Abstract
The regulatory mechanisms of circadian rhythms have been studied primarily at the level of the transcription-translation feedback loops of protein coding genes. Regulatory modules involving non-coding RNAs are less thoroughly understood. In particular, emerging evidence has revealed the important role of miRNAs in maintaining the robustness of the circadian system. To identify miRNAs that have the potential to modulate circadian rhythms, we conducted a genome-wide miRNA screen using U2OS luciferase reporter cells. Among 989 miRNAs in the library, 120 changed the period length in a dosage-dependent manner. We further validated the circadian regulatory function of a miRNA cluster, miR-183/96/182, both in vitro and in vivo. We found that all three members of this miRNA cluster can modulate circadian rhythms. Particularly, miR-96 directly targeted a core circadian clock gene, PER2. The knockout of the miR-183/96/182 cluster in mice showed tissue-specific effects on circadian parameters and altered circadian rhythms at the behavioral level. This study identified a large number of miRNAs, including the miR-183/96/182 cluster, as circadian modulators. We provide a resource for further understanding the role of miRNAs in the circadian network and highlight the importance of miRNAs as a novel genome-wide layer of circadian clock regulation.

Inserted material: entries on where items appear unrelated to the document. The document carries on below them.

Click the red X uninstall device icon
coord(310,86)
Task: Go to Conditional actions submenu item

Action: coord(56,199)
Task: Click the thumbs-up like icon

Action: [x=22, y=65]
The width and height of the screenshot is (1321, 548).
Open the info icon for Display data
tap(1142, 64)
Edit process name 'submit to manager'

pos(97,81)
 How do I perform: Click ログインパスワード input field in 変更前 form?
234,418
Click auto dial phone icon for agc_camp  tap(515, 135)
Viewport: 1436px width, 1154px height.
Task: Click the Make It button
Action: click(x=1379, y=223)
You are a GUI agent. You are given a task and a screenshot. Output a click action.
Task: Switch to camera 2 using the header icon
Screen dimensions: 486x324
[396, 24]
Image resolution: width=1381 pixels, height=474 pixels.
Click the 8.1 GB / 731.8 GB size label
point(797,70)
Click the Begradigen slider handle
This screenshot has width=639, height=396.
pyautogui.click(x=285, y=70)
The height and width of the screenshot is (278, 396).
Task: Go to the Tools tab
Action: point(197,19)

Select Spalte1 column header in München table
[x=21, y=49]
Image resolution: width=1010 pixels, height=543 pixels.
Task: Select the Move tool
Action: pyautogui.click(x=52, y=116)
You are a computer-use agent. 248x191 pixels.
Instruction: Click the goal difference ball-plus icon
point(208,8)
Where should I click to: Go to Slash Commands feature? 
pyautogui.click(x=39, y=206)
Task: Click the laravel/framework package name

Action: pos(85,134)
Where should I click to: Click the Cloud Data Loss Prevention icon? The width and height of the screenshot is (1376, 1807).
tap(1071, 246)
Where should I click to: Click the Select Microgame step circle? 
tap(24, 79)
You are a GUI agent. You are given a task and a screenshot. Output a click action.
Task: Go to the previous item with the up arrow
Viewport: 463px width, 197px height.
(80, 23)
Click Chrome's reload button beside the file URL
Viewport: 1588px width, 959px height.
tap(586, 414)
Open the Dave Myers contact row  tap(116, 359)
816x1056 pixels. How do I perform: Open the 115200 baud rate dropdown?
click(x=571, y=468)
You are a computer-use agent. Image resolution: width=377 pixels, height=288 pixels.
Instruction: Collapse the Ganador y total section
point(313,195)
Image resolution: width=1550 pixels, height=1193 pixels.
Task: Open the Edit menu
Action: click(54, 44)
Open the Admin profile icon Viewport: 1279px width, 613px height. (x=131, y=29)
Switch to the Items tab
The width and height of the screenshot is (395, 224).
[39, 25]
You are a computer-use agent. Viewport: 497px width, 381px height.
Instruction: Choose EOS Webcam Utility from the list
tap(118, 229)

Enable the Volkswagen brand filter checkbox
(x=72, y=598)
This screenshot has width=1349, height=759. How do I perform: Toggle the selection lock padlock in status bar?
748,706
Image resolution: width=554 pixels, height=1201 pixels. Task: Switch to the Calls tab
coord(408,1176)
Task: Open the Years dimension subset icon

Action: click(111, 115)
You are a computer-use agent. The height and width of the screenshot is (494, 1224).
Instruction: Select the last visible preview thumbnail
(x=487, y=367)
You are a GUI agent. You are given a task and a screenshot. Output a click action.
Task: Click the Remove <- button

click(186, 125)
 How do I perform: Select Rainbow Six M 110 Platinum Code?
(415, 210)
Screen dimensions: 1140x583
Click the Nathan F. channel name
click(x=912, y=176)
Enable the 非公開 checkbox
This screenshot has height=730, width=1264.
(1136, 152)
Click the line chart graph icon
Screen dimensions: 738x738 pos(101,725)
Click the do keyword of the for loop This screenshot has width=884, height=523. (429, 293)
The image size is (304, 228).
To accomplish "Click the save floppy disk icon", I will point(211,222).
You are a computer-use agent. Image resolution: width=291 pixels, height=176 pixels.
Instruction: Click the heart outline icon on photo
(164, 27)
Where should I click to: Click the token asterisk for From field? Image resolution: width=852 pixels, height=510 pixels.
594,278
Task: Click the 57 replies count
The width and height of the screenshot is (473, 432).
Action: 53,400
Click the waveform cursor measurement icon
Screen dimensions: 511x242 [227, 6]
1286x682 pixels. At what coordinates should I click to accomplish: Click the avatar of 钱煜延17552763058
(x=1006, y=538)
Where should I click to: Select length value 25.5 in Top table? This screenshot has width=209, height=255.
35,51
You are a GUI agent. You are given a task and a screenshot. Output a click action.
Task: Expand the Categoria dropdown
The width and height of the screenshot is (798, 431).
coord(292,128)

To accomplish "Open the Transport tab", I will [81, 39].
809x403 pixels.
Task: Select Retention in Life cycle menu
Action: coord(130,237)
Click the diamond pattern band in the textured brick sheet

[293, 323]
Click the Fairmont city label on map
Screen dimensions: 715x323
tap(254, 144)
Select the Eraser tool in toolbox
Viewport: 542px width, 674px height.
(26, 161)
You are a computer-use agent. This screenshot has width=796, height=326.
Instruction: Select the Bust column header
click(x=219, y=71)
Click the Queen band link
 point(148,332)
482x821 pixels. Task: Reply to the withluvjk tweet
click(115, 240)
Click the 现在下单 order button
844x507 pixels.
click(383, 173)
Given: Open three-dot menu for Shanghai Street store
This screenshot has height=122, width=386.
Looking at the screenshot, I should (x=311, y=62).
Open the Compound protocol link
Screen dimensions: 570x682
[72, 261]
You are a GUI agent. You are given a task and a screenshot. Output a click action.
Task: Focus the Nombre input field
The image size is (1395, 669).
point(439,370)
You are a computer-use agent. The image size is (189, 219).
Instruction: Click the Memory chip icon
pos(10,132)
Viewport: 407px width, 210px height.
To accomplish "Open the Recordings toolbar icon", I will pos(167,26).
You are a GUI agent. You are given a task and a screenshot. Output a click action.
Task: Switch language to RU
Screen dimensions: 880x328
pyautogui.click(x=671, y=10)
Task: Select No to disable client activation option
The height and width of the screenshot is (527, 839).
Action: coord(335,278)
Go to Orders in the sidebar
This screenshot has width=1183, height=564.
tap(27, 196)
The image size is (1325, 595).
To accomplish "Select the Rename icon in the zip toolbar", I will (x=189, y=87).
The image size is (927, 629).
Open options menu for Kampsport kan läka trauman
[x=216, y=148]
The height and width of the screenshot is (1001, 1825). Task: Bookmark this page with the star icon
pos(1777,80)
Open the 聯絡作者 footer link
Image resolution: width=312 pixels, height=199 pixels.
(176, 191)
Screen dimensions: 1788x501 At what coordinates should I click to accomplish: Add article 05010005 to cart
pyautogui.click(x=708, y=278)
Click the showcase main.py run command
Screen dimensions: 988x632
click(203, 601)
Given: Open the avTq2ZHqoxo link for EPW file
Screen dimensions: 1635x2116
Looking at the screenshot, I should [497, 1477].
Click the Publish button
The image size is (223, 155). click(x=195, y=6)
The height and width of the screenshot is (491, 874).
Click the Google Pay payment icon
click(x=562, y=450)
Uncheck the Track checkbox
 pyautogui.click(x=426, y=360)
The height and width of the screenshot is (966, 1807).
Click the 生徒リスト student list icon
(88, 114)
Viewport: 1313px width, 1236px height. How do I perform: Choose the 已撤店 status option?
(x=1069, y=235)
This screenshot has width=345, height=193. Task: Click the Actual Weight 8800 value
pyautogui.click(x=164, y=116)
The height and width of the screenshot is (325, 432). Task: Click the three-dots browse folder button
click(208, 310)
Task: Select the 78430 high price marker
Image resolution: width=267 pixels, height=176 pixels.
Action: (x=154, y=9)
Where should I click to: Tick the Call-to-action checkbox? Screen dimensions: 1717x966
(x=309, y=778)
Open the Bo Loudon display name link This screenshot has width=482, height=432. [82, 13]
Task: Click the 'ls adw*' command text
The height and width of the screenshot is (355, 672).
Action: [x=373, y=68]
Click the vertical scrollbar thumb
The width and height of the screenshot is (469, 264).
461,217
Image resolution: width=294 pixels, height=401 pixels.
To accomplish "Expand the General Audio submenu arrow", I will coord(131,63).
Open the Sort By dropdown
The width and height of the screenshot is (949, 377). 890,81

Significance Statement Although miRNAs are emerging as important regulators of diverse physiological and pathological processes, our knowledge of their potential role in regulation of circadian rhythms is still limited. We deployed a cell-based genome-wide screening approach, and successfully identified mature miRNAs as cell-autonomous circadian modulators. We then specifically focused on the miR-183/96/182 cluster among the candidate miRNA hits and revealed their circadian function both in vitro and in vivo from the unbiased screen. This study provides resources for further understanding the role of miRNAs in the circadian network. It also highlights the importance of miRNAs as a novel genome-wide layer of circadian clock regulation.
Competing Interest Statement
The authors have declared no competing interest.